=== CHALLENGES ===
[1] In the Soup Nazi script excerpt, which two theaters does George offer as choices for tonight?
[2] Reproduce the Soup Nazi script excerpt word for word, from "GEORGE: All right, shmoopies...what's" to "SHEILA: Hi Elaine.".

=== TEXT PROVIDED ===
************

Script来自http://www.stanthecaddy.com/,鸣谢。
从我最喜欢的开始。

Episode 116 -- The Soup Nazi

GEORGE: All right. So, what theatre you wanna go to tonight? We got 61st and 3rd or 84th and Broadway.

("We got.....", simple and effective)

JERRY: Which one you wanna go to, shmoopy?
SHEILA: You called me shmoppy. You're a shmoopy.
JERRY: You're a shmoopy!
SHEILA: You're a shmoopy!
JERRY: You're a shmoopy!

(shmoopy: affectedly sweet sound)

GEORGE: All right, shmoopies...what's it gonna be? Pick a theater.

("Pick a theater", I like the word "pick" here.)

JERRY: Uh,..we'll go to 3rd Avenue. So, can you come with us for lunch to the soup place?
SHEILA: No. You have a good lunch. But I'll meet you back here for the movie.

("I'll meet you back here", n1)

GEORGE: Hey.
ELAINE: Hey.
SHEILA: Hi Elaine.
ELAINE: Hi Sheila.
JERRY: All right, then. I'll see you later.
SHEILA: Bye shmoopy.
JERRY: Bye shmoopy.

************

=== GIVEN MATERIAL ===
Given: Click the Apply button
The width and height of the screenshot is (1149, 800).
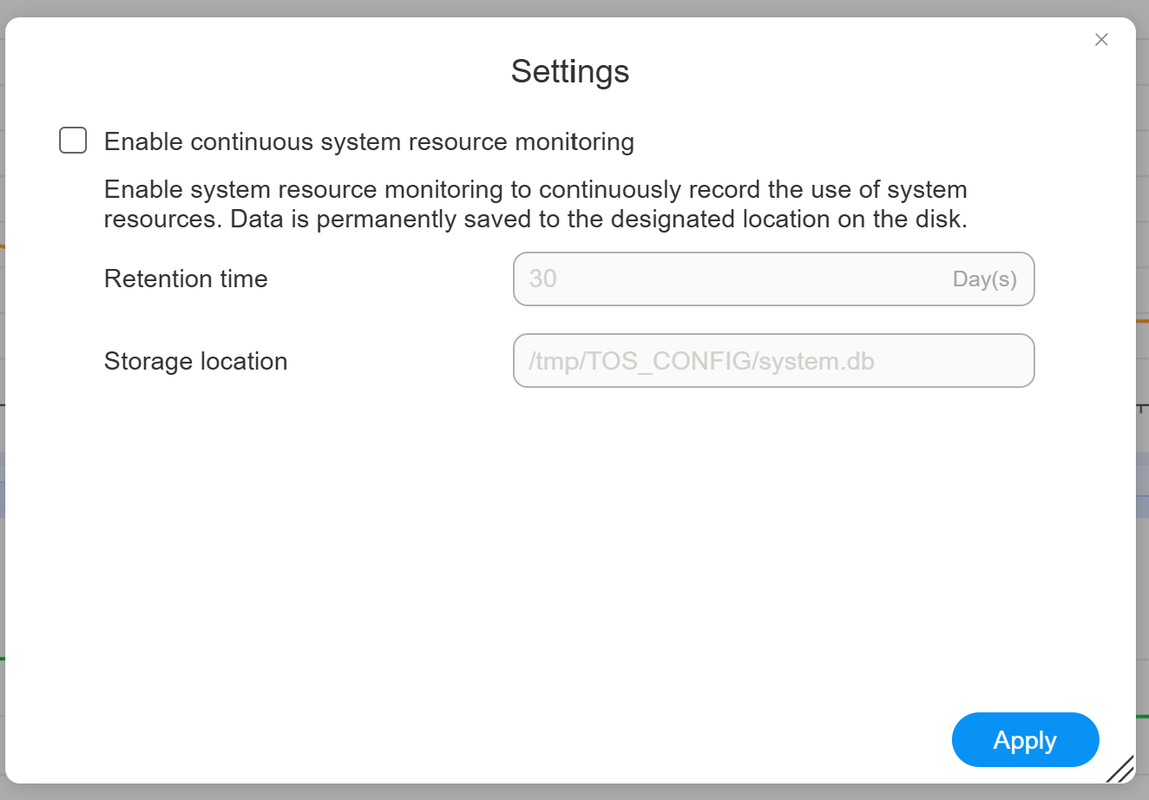Looking at the screenshot, I should 1024,740.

************

=== TASK ANSWERS ===
[1] 61st and 3rd, or 84th and Broadway.

[2]
GEORGE: All right, shmoopies...what's it gonna be? Pick a theater.

("Pick a theater", I like the word "pick" here.)

JERRY: Uh,..we'll go to 3rd Avenue. So, can you come with us for lunch to the soup place?
SHEILA: No. You have a good lunch. But I'll meet you back here for the movie.

("I'll meet you back here", n1)

GEORGE: Hey.
ELAINE: Hey.
SHEILA: Hi Elaine.